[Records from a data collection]
----
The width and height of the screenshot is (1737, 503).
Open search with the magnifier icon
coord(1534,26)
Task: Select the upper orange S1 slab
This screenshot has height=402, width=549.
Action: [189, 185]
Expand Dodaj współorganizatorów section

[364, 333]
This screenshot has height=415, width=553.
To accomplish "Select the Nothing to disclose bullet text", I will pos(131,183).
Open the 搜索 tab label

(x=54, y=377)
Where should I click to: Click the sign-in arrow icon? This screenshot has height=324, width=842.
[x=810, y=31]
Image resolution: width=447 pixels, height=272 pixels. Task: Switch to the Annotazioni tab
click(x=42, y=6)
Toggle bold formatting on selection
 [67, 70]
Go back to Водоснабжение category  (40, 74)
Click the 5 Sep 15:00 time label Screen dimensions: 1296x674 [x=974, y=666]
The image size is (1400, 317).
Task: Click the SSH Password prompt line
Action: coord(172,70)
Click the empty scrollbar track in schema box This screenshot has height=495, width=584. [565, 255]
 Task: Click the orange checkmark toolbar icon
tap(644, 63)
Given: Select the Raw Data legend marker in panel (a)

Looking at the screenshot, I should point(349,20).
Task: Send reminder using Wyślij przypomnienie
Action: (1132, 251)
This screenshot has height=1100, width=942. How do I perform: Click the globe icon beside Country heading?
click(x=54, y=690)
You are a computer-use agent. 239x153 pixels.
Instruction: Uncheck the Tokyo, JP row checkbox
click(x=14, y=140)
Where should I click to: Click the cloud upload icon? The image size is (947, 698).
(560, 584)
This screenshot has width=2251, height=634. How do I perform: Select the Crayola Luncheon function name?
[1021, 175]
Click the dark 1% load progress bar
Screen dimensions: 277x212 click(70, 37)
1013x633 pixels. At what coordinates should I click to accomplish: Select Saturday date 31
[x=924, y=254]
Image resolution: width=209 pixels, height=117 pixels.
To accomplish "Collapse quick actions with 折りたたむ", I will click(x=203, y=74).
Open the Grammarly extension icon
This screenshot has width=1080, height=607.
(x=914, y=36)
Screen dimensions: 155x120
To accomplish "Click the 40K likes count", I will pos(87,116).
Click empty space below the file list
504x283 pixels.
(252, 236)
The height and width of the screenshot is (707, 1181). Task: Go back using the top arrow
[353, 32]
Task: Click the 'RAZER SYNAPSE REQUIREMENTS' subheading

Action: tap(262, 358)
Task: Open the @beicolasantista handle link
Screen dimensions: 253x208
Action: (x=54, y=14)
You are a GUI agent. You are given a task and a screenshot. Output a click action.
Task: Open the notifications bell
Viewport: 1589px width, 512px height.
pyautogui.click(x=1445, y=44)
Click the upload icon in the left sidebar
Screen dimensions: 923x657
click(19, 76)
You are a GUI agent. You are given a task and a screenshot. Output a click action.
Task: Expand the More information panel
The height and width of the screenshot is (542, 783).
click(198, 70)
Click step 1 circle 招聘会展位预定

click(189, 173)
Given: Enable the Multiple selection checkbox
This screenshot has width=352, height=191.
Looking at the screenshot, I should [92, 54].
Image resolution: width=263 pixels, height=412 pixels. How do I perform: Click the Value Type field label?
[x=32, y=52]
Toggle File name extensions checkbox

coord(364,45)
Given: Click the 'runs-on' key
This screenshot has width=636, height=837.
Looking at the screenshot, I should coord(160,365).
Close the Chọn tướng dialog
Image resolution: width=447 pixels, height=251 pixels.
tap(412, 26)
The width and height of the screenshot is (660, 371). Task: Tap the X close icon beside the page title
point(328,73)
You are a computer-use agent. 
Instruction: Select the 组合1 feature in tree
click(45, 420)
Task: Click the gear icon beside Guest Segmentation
----
Task to carry out: The full set of data above must come back exactly as written.

Answer to the exercise:
The width and height of the screenshot is (1737, 503).
Open search with the magnifier icon
coord(1534,26)
Task: Select the upper orange S1 slab
This screenshot has height=402, width=549.
Action: [189, 185]
Expand Dodaj współorganizatorów section

[364, 333]
This screenshot has height=415, width=553.
To accomplish "Select the Nothing to disclose bullet text", I will pos(131,183).
Open the 搜索 tab label

(x=54, y=377)
Where should I click to: Click the sign-in arrow icon? This screenshot has height=324, width=842.
[x=810, y=31]
Image resolution: width=447 pixels, height=272 pixels. Task: Switch to the Annotazioni tab
click(x=42, y=6)
Toggle bold formatting on selection
 [67, 70]
Go back to Водоснабжение category  (40, 74)
Click the 5 Sep 15:00 time label Screen dimensions: 1296x674 [x=974, y=666]
The image size is (1400, 317).
Task: Click the SSH Password prompt line
Action: coord(172,70)
Click the empty scrollbar track in schema box This screenshot has height=495, width=584. [565, 255]
 Task: Click the orange checkmark toolbar icon
tap(644, 63)
Given: Select the Raw Data legend marker in panel (a)

Looking at the screenshot, I should point(349,20).
Task: Send reminder using Wyślij przypomnienie
Action: (1132, 251)
This screenshot has height=1100, width=942. How do I perform: Click the globe icon beside Country heading?
click(x=54, y=690)
You are a computer-use agent. 239x153 pixels.
Instruction: Uncheck the Tokyo, JP row checkbox
click(x=14, y=140)
Where should I click to: Click the cloud upload icon? The image size is (947, 698).
(560, 584)
This screenshot has width=2251, height=634. How do I perform: Select the Crayola Luncheon function name?
[1021, 175]
Click the dark 1% load progress bar
Screen dimensions: 277x212 click(70, 37)
1013x633 pixels. At what coordinates should I click to accomplish: Select Saturday date 31
[x=924, y=254]
Image resolution: width=209 pixels, height=117 pixels.
To accomplish "Collapse quick actions with 折りたたむ", I will click(x=203, y=74).
Open the Grammarly extension icon
This screenshot has width=1080, height=607.
(x=914, y=36)
Screen dimensions: 155x120
To accomplish "Click the 40K likes count", I will pos(87,116).
Click empty space below the file list
504x283 pixels.
(252, 236)
The height and width of the screenshot is (707, 1181). Task: Go back using the top arrow
[353, 32]
Task: Click the 'RAZER SYNAPSE REQUIREMENTS' subheading

Action: tap(262, 358)
Task: Open the @beicolasantista handle link
Screen dimensions: 253x208
Action: (x=54, y=14)
You are a GUI agent. You are given a task and a screenshot. Output a click action.
Task: Open the notifications bell
Viewport: 1589px width, 512px height.
pyautogui.click(x=1445, y=44)
Click the upload icon in the left sidebar
Screen dimensions: 923x657
click(19, 76)
You are a GUI agent. You are given a task and a screenshot. Output a click action.
Task: Expand the More information panel
The height and width of the screenshot is (542, 783).
click(198, 70)
Click step 1 circle 招聘会展位预定

click(189, 173)
Given: Enable the Multiple selection checkbox
This screenshot has width=352, height=191.
Looking at the screenshot, I should [92, 54].
Image resolution: width=263 pixels, height=412 pixels. How do I perform: Click the Value Type field label?
[x=32, y=52]
Toggle File name extensions checkbox

coord(364,45)
Given: Click the 'runs-on' key
This screenshot has width=636, height=837.
Looking at the screenshot, I should coord(160,365).
Close the Chọn tướng dialog
Image resolution: width=447 pixels, height=251 pixels.
tap(412, 26)
The width and height of the screenshot is (660, 371). Task: Tap the X close icon beside the page title
point(328,73)
You are a computer-use agent. 
Instruction: Select the 组合1 feature in tree
click(45, 420)
Task: Click the gear icon beside Guest Segmentation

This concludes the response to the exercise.